The code to reproduce results and figures can be found at https://github.com/laispetri/TemperateForestRestoration.git

Description of the data and file structure

The code was build in RMarkdown. All packages needed are listed in the beginning of code, along with extra information on how to organize folders within the working directory.

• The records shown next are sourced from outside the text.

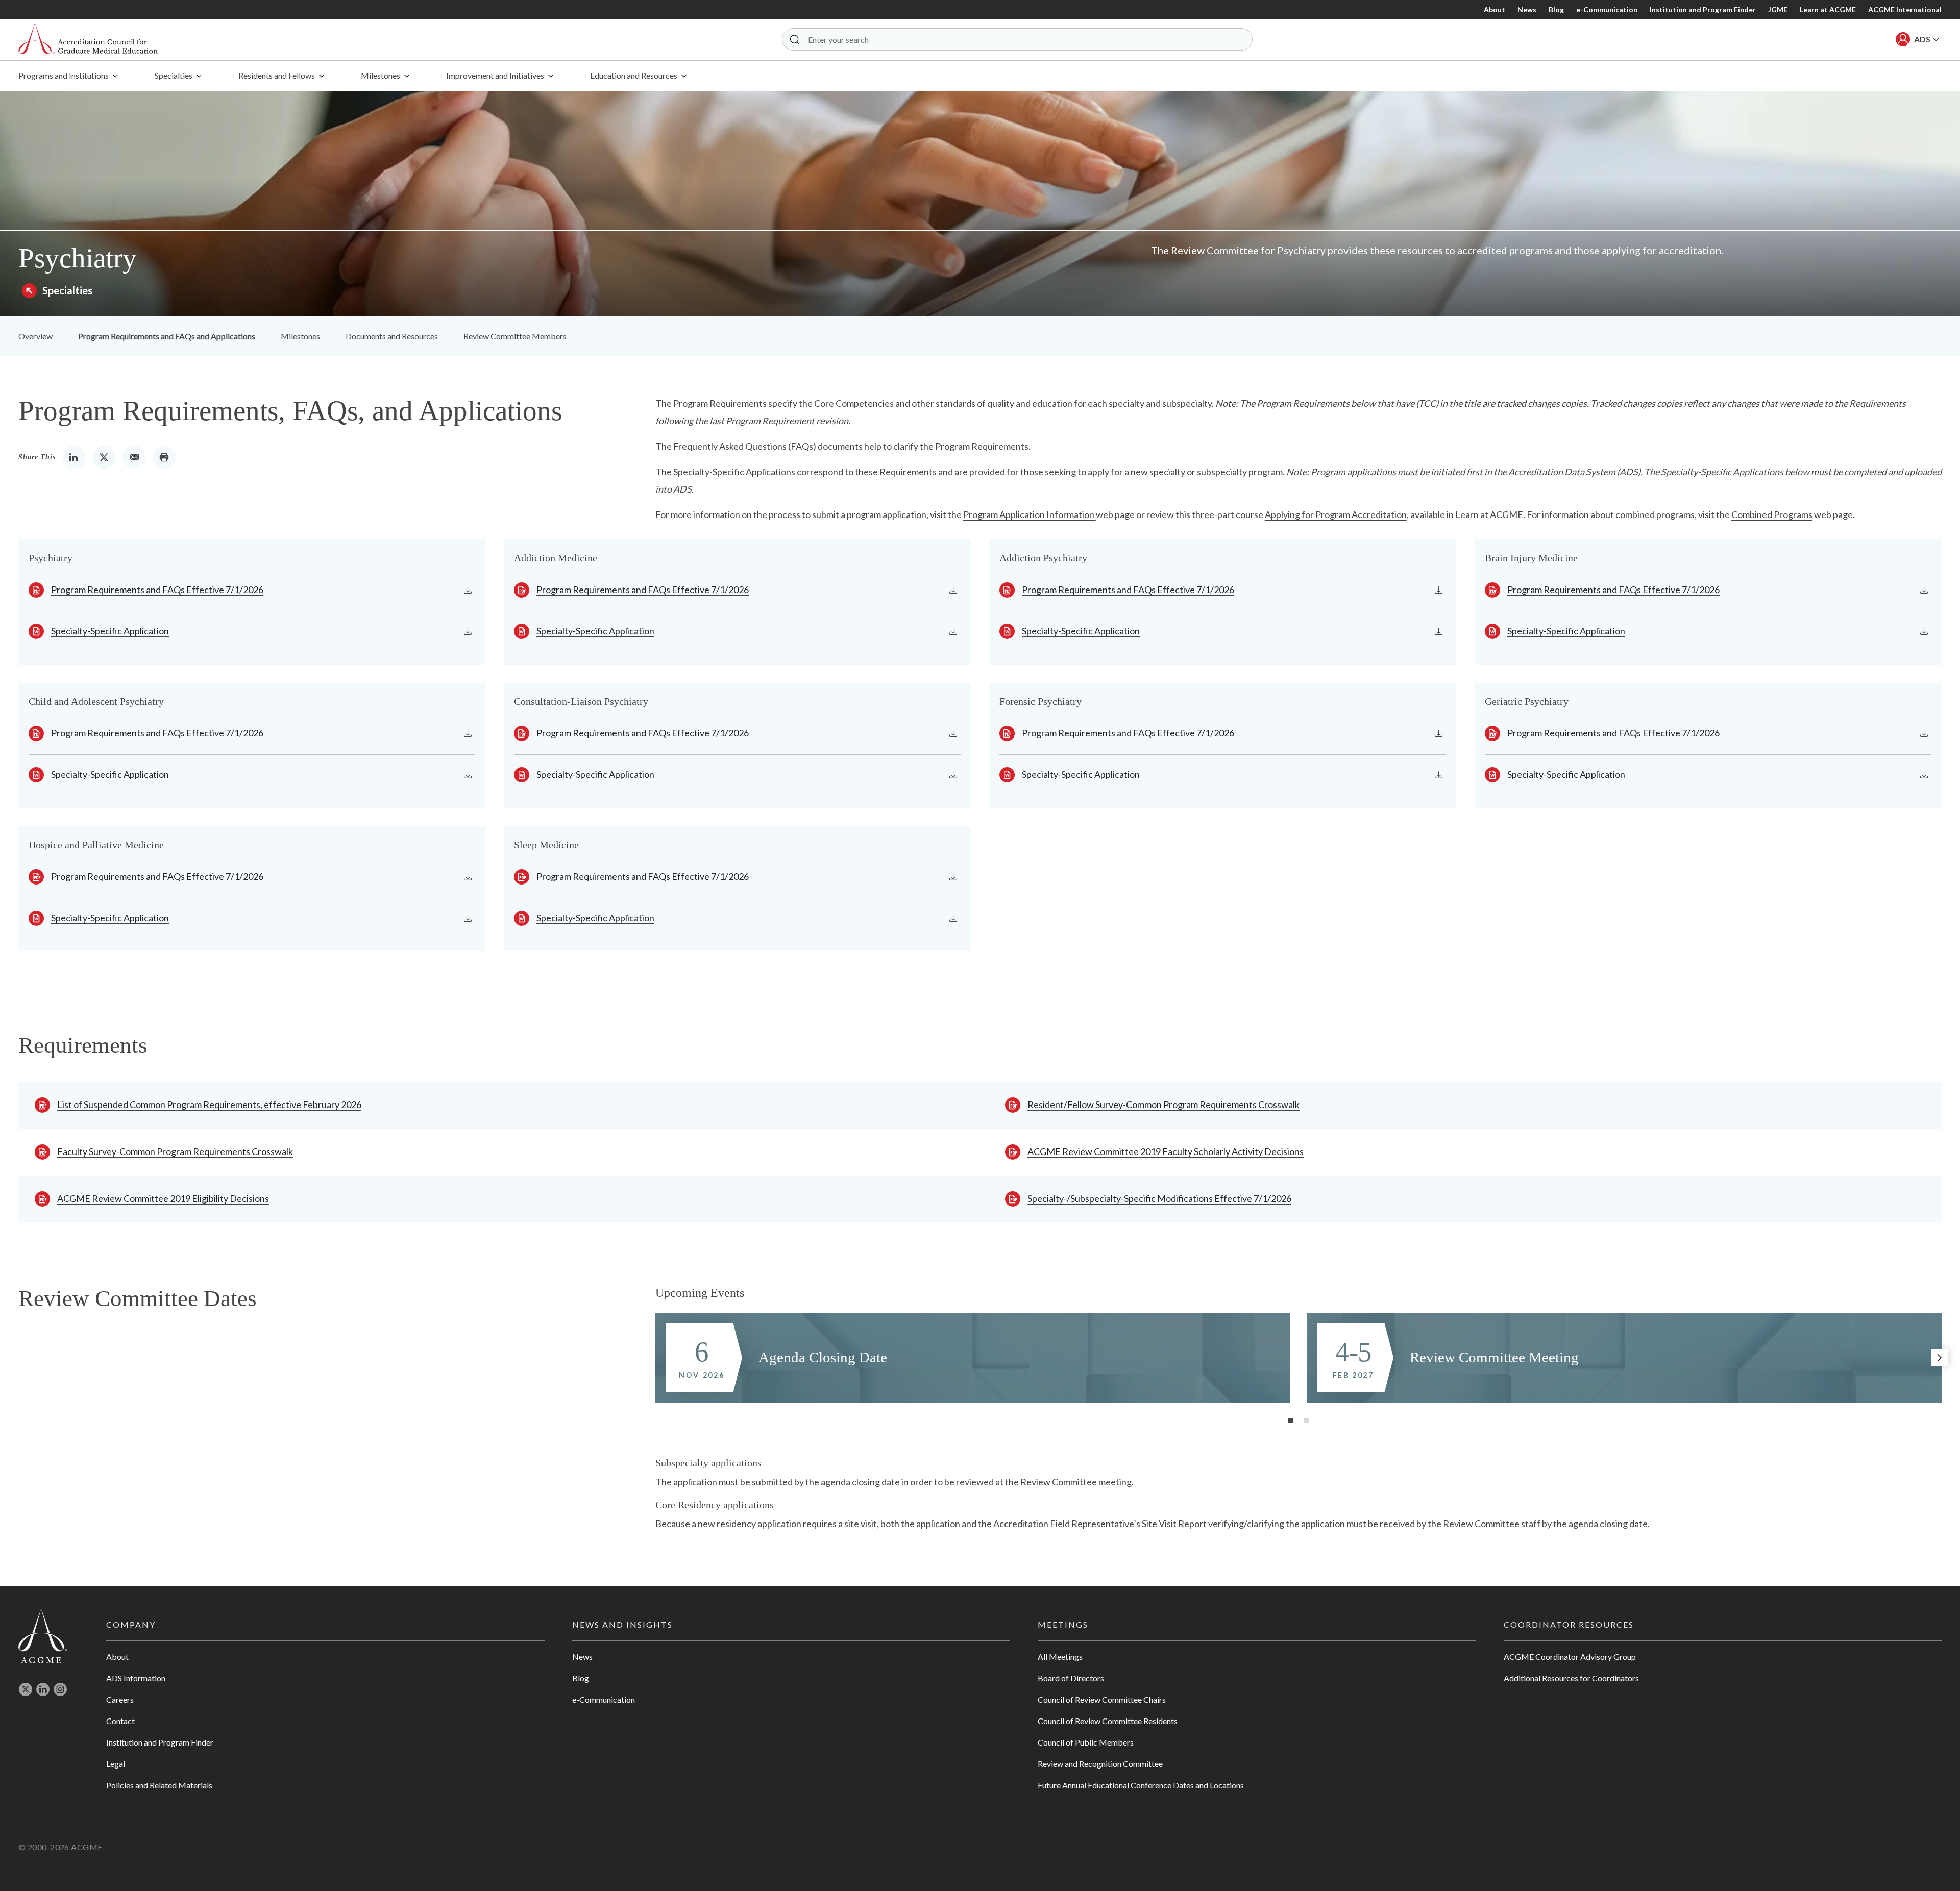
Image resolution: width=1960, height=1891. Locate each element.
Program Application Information (1029, 514)
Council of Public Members (1086, 1742)
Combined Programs (1771, 514)
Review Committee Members (515, 336)
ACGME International (1905, 9)
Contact (120, 1721)
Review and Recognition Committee (1100, 1764)
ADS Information (135, 1678)
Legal (115, 1764)
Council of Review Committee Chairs (1102, 1699)
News (1526, 9)
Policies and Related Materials (159, 1785)
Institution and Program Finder (1703, 9)
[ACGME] (88, 39)
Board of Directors (1071, 1678)
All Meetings (1060, 1656)
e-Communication (1606, 9)
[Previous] (657, 1357)
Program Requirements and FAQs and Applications (166, 336)
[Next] (1939, 1357)
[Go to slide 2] (1306, 1420)
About (1494, 9)
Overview (35, 336)
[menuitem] (68, 76)
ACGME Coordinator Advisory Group (1570, 1656)
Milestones (300, 336)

Here is the description of the CSV files:

"data.csv": ID = unique identifier per observation (integer); forest_stand = site (character); plot = plot original number (integer); subplotOriginal = treatment number one-time removal/multi-year removal = 1/7 - natural regeneration; 3/9 - forbs and grasses added; 4/10 - forbs added; Cover2019 = native percent cover in 2019 (double); Cover1 = native percent cover in 2020 (double); Cover2 = native percent cover in 2021 (double); Cover3 = native percent cover in 2022 (double); RichNJN1 = native richness in June of 2020 (integer); RichNJN2 = native richness in June of 2021 (integer); RichNJN3 = native richness in June of 2022 (integer); smJL1 = volumetric soil water content (%) in July of 2020 (double); smJL2 = volumetric soil water content (%) in July of 2021 (double); smJL3 = volumetric soil water content (%) in July of 2022 (double); forbAG1 = native forb percent cover in August of 2020 (double); grassAG1 = native graminoids percent cover in August of 2020 (double); woodyAG1 = native woody percent cover in August of 2020 (double); forbAG2 = native forb percent cover in August of 2021 (double); grassAG2 = native graminoids percent cover in August of 2021 (double); woodyAG2 = native woody percent cover in August of 2021 (double); SLA61 = native community weighted mean of specific leaf area in June of 2020 (double); SLA62 = native community weighted mean of specific leaf area in June of 2021 (double); SLA63 = native community weighted mean of specific leaf area in June of 2022 (double); light1 = available % light in peak grenness of 2020 (double); light2 = available percent light in peak grenness of 2021 (double); light3 = available % light in peak grenness of 2022 (double); subplot = ordered subplot number based on subplotOriginal (integer).
"richnessN.csv": forest_stand = site (character); plot = plot original number (integer); subplot = treatment number one-time removal/multi-year removal = 1/7 - natural regeneration; 3/9 - forbs and grasses added; 4/10 - forbs added; year = year in which the data was collected (integer); PctCover_100_N = native percent cover (double); Richness_N = number of native species within a plot (integer).
"coverI2019.csv": forest_stand = site (character); plot = plot original number (integer); subplot = treatment number one-time removal/multi-year removal = 1/7 - natural regeneration; 3/9 - forbs and grasses added; 4/10 - forbs added; CoverI2019 = invasive percent cover within a subplot (double); year = year in which the data was collected (integer).
"dominantI.csv": plot = plot original number (integer); subplot = treatment number one-time removal/multi-year removal = 1/7 - natural regeneration; 3/9 - forbs and grasses added; 4/10 - forbs added; year = year in which the data was collected (integer); sppName = invasive species with the largest percent cover within a subplot (character).
"traitsSeedMix.csv": Species_name: native species added via seeding (character); Presence = present [1] or absent [0] across all sampled subplots x years(integer); frequency = number of times a species was recorded across all sampled subplots x years (integer); MixType = type of seed mix added (character); SLA_mm2.mg = species specific leaf area value in mm2.mg (double); SLAmean = mean specfic leaf area of all native species recorded across all sampled subplots x years (double); SLAsd = standard deviation of specfic leaf area of all native species recorded across all sampled subplots x years(double).
"traitsDiversity.csv": acronym: species acronym (character); SLA_mm2.mg = specific leaf area value in mm2.mg.
"VPD.csv": ID = unique identifier (integer); VPD_cumsum = cumulative sum of vapor pressure deficit from May to August; year = year the data was collected.

Cells with missing data are filled with NAs.

Sharing/Access information

All four CSV files needed to run this code can be found in DRYAD https://doi.org/10.5061/dryad.mpg4f4r5w.

Please, cite the original paper (once it is published) if using any data or code shared here.